ПРЕДОСТАВЛЕННЫЙ ТЕКСТ
■ ■ ■ ■

Так, мой дорогой Друг, невозможно согласиться с юридической теорией спасения, которая пренебрегает и воплощением, и воскресением, а знает одну только Голгофу с померкшим солнцем, со смятенной тварью, с трепещущей землей, с распадающимися камнями. Эта теория – чужая, нецерковная, в церковное богословие проникшая всего только двести лет назад, утвердившаяся здесь после разгрома Православной Русской Церкви Петром I. Теория эта, приспособленная к Православию, противоречива, ничего не объясняет. Наконец, она прямо вредна для нравственной жизни. Однако представь, мой Друг, что и у нас эта теория находит до сих пор защитников, которые отстаивают ее с энергией, достойной более почтенного приложения. Я никак не могу понять, на что она им нужна, чем она им дорога, почему так мила и любезна. А ведь иные на отвержение юридической теории искупления склонны смотреть как на какой-то поход против Православия. Даже такие безусловно чуждые Православию понятия, как удовлетворение и заслуга, у нас находят защитников. А по-моему, допустить эти понятия в богословие – значит исказить чистый образ здравых учений о спасении. Особенно замечательно, Друг, вот что. Противников юридической теории искупления (к каковым и я считаю священным долгом принадлежать) у нас иногда обвиняют... в чем бы ты думал? В протестантстве. Господи Боже! Да ведь протестанты о спасении лжемудрствуют не лучше католиков. Они тоже за юридическую теорию держатся. Противники юридической теории указывают на несомненно католическое ее происхождение, а защитники ее упрекают их в симпатиях к немцам-протестантам. Вот уж не повинен я в такой склонности к немцам-протестантам. Откровенно тебе, мой Друг, говорю: ни одной протестантской немецкой книжки о спасении я не прочитал. Пытался читать, но через несколько страниц бросал с отвращением – та же схоластика безжизненная, как у католиков или у наших догматистов XVIII- XIX веков. Учение о спасении я почерпал у святителей Иринея Лионского , Афанасия Великого, Григория Богослова, Григория Нисского, Кирилла Александрийского, у преподобного Иоанна Дамаскина, во всех наших богослужебных книгах, где говорят вдохновенные песнописцы древней Церкви.

■ ■ ■ ■

ИСХОДНЫЕ ДАННЫЕ
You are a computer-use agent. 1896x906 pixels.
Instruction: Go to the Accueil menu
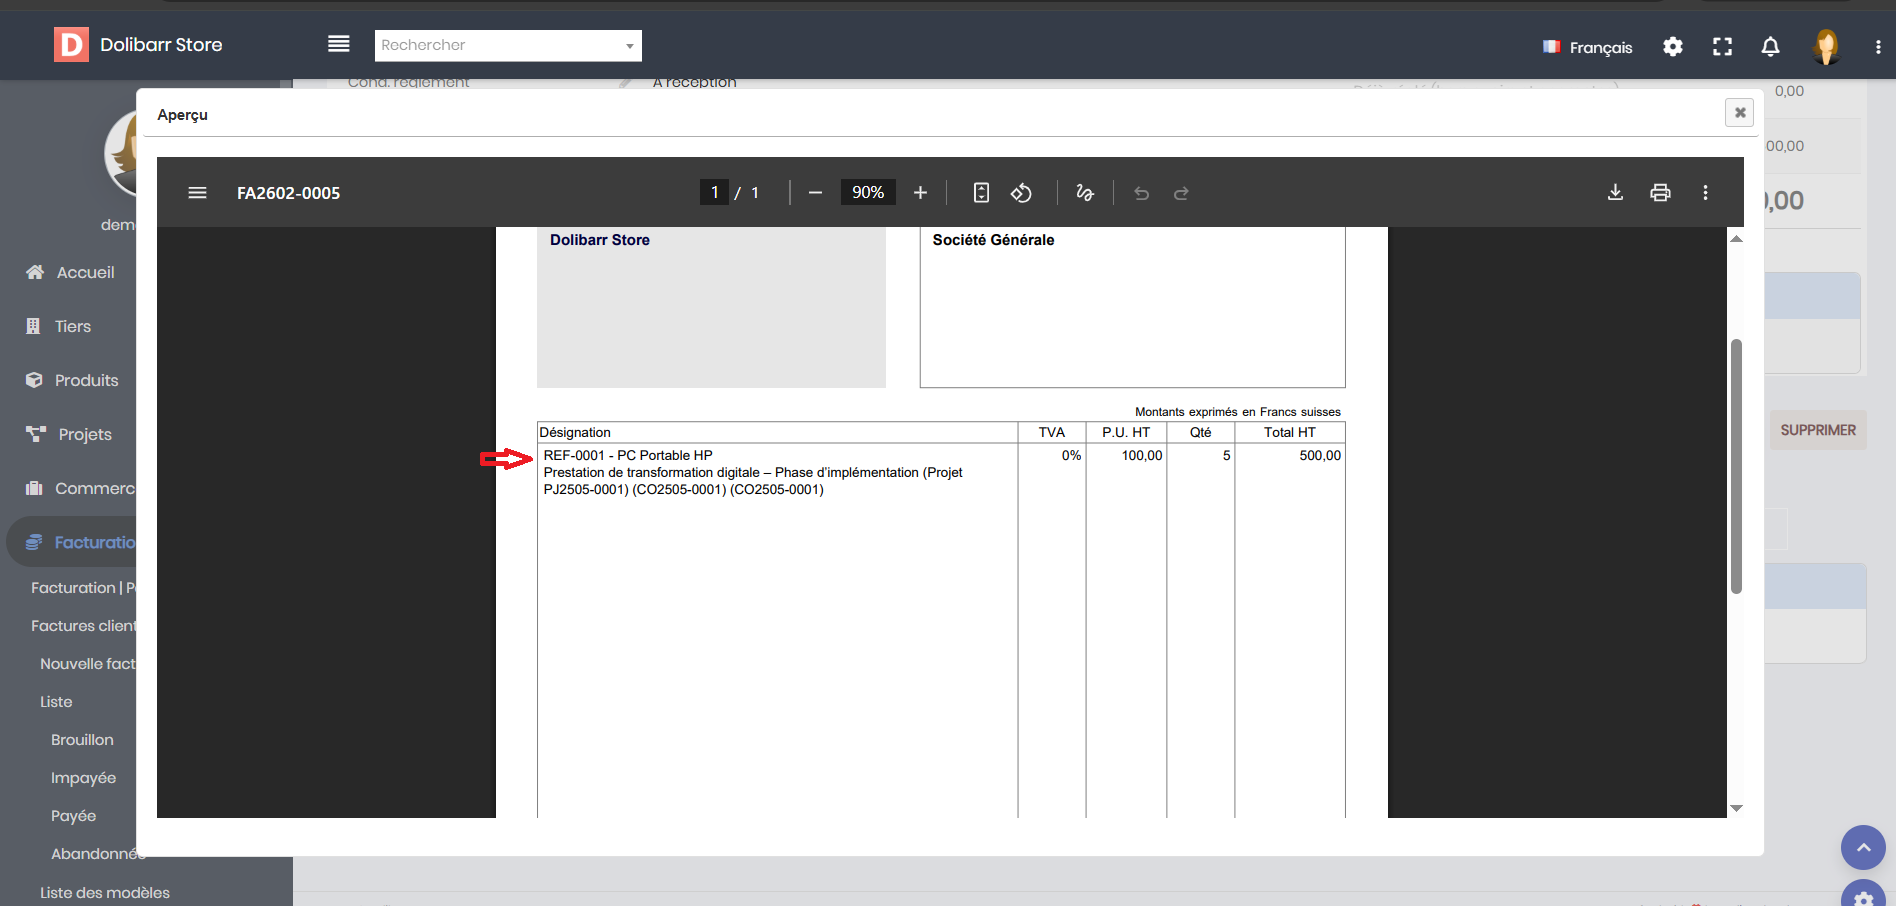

■ ■ ■ ■

ВОПРОСЫ К МАТЕРИАЛУ
a) Когда, согласно тексту о юридической теории спасения, эта теория проникла в церковное богословие?
b) Допишите следующую часть текста о юридической теории спасения, начав сразу после его последнего предложения.
Перечень никак не связан с текстом о юридической теории спасения.

ОТВЕТЫ НА ЗАДАНИЯ
a) Всего только двести лет назад; утвердилась она после разгрома Православной Русской Церкви Петром I.

b)
Благодарение Господу Богу, слепое доверие к измышлениям католического средневековья у нас на Руси за последние 25 лет стало значительно колебаться. Уже давно появились книги – отца П. Я. Светлова «Значение Креста в деле Христовом»5, архимандрита (ныне архиепископа) Сергия6 «Православное учение о спасении». Обе эти книги, может быть, и появились в свете-то благодаря участию архиепископа Антония7, который уже 30 лет неустанно ратует за очищение нашего богословия от католической схоластики. Сказать тебе, Друг, по правде – книги отца Светлова и архиепископа Сергия меня все же не удовлетворяют, и именно в одном пункте: недостаточно в них значения придано самому факту воплощения Сына Божия на земле, хотя у отца Светлова во второй главе собран прекрасный святоотеческий материал и по вопросу о воплощении, которое только не поставлено в центре работы, посвященной значению Креста.
В кратком очерке учение о спасении, начинающееся в Вифлееме и через Голгофу приходящее к воскресению и Елеону, можно изложить так.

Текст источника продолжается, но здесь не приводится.